> **Extract provided**
┏━━

The Right Retirement Plan Depends on Your Business, Not a Brochure.
A SEP IRA, SIMPLE IRA, Solo 401(k), or a full 401(k): each one fits a different business. I help you pick the plan that matches your size, your cash flow, and how much you want to put away, then set it up and run it.
By Jay Chang, VP, Wealth Advisor at Farther · Last reviewed July 2026
Which Small Business Retirement Plan Is Right for You?
Start with your situation, not the product. Four questions decide most of it: are you the only employee, how much do you want to save, do you want employees funding their own accounts, and how much administration can you take on. In short:
- Self-employed, no employees: a Solo 401(k) for the highest savings, or a SEP IRA for the simplest setup.
- A few employees, want it simple and low-cost: a SIMPLE IRA, or a SEP IRA if you would rather fund it yourself.
- Employees, want higher limits and design flexibility: a 401(k), usually a safe harbor 401(k) to skip most testing.
- High-earning owner chasing bigger deductions: a 401(k) with profit sharing, or a cash balance plan on top.
The Four Plans at a Glance (2026)
The biggest practical difference is how much you can set aside and how much administration comes with it. Here is the same picture two ways, a chart and a table.
| Plan | Best for | 2026 limit | Admin |
|---|---|---|---|
| SEP IRA | Solo or few employees, employer-funded | 25% of pay, up to $72,000 | No 5500 |
| SIMPLE IRA | ≤100 employees, low cost | $17,000 deferral, plus catch-ups | No 5500; required match |
| Solo 401(k) | Owner-only (and spouse) | $24,500 deferral, up to $72,000 total | 5500-EZ over $250K |
| 401(k) | Employees, flexibility | $24,500 deferral, up to $72,000 total | 5500 + testing; audit at 100+ |
Catch-up contributions raise these limits at ages 50 and older, with an enhanced catch-up at ages 60 to 63. Figures are 2026 limits.
Same Income, Very Different Savings.
The plan you choose can change how much you shelter by tens of thousands, at the exact same income. Take a self-employed consultant, age 45, with about $150,000 of net self-employment income and no employees:
Both plans allow the same profit-sharing contribution. The Solo 401(k) adds an employee salary deferral on top, so the same person can set aside roughly $24,000 more in the same year. That is the kind of gap I look for when I help you choose.

┗━━

> **Entries supplied**
┏━━

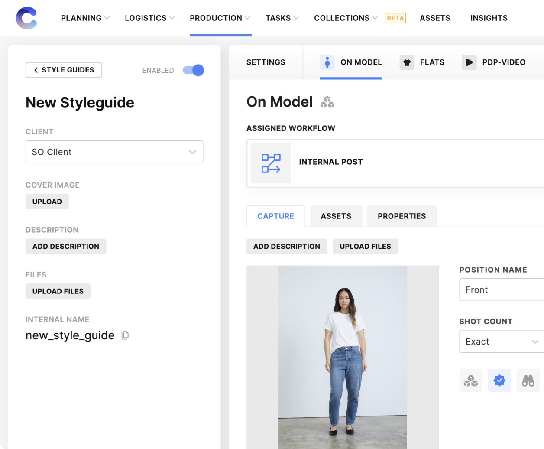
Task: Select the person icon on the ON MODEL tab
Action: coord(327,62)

┗━━
┏━━

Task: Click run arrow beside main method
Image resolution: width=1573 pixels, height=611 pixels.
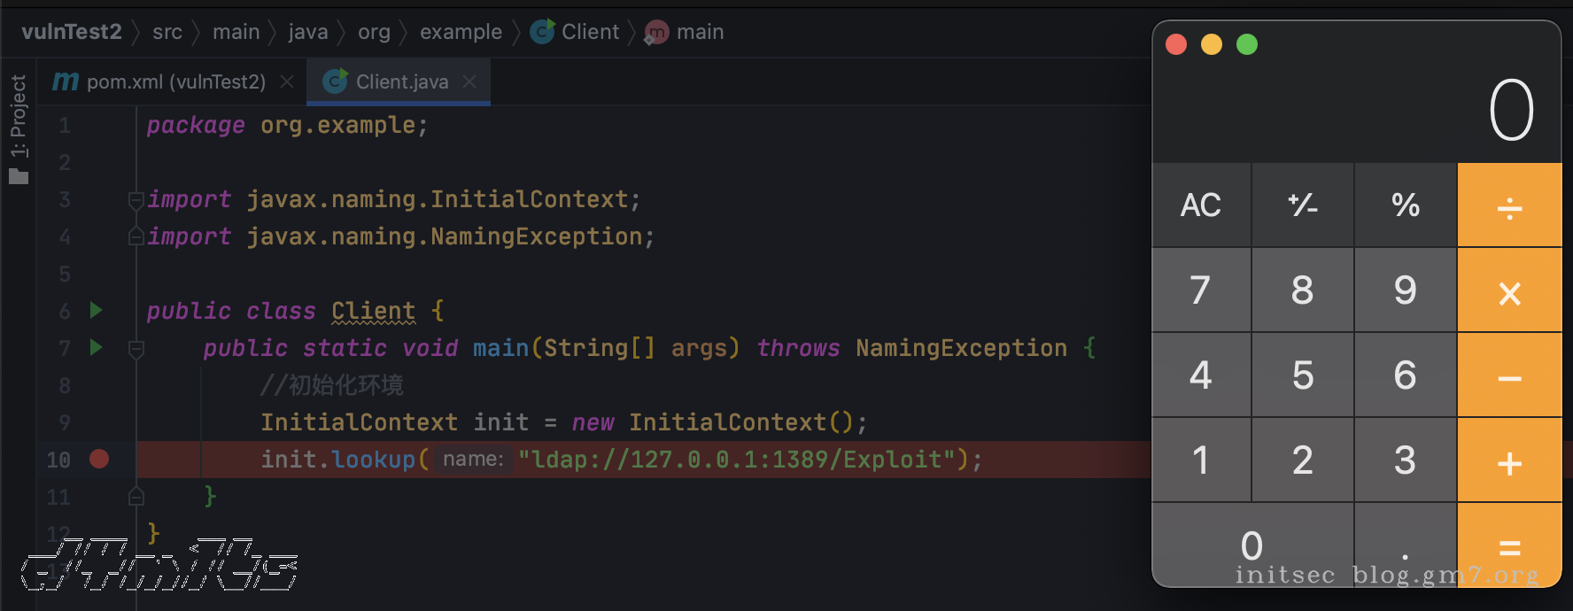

┗━━
┏━━

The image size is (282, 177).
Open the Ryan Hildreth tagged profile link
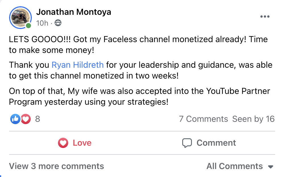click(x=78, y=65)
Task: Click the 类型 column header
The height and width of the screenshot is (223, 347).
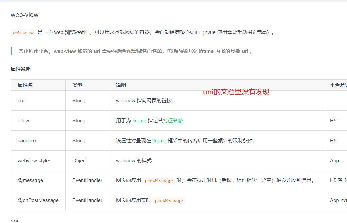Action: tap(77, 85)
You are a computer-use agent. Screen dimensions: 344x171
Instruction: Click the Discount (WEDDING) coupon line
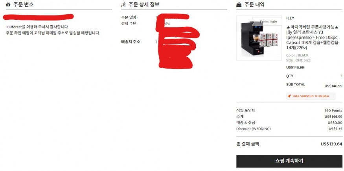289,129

┗━━

> **Tasks and exercises**
1. From the small business retirement plan page above, return the passage between "- A few employees, want" and "and a table.", inclusive, copied word for word.
2. The small business retirement plan page says four questions decide most of the plan choice. List them.

> **Written responses**
1.
- A few employees, want it simple and low-cost: a SIMPLE IRA, or a SEP IRA if you would rather fund it yourself.
- Employees, want higher limits and design flexibility: a 401(k), usually a safe harbor 401(k) to skip most testing.
- High-earning owner chasing bigger deductions: a 401(k) with profit sharing, or a cash balance plan on top.
The Four Plans at a Glance (2026)
The biggest practical difference is how much you can set aside and how much administration comes with it. Here is the same picture two ways, a chart and a table.

2.
- Are you the only employee?
- How much do you want to save?
- Do you want employees funding their own accounts?
- How much administration can you take on?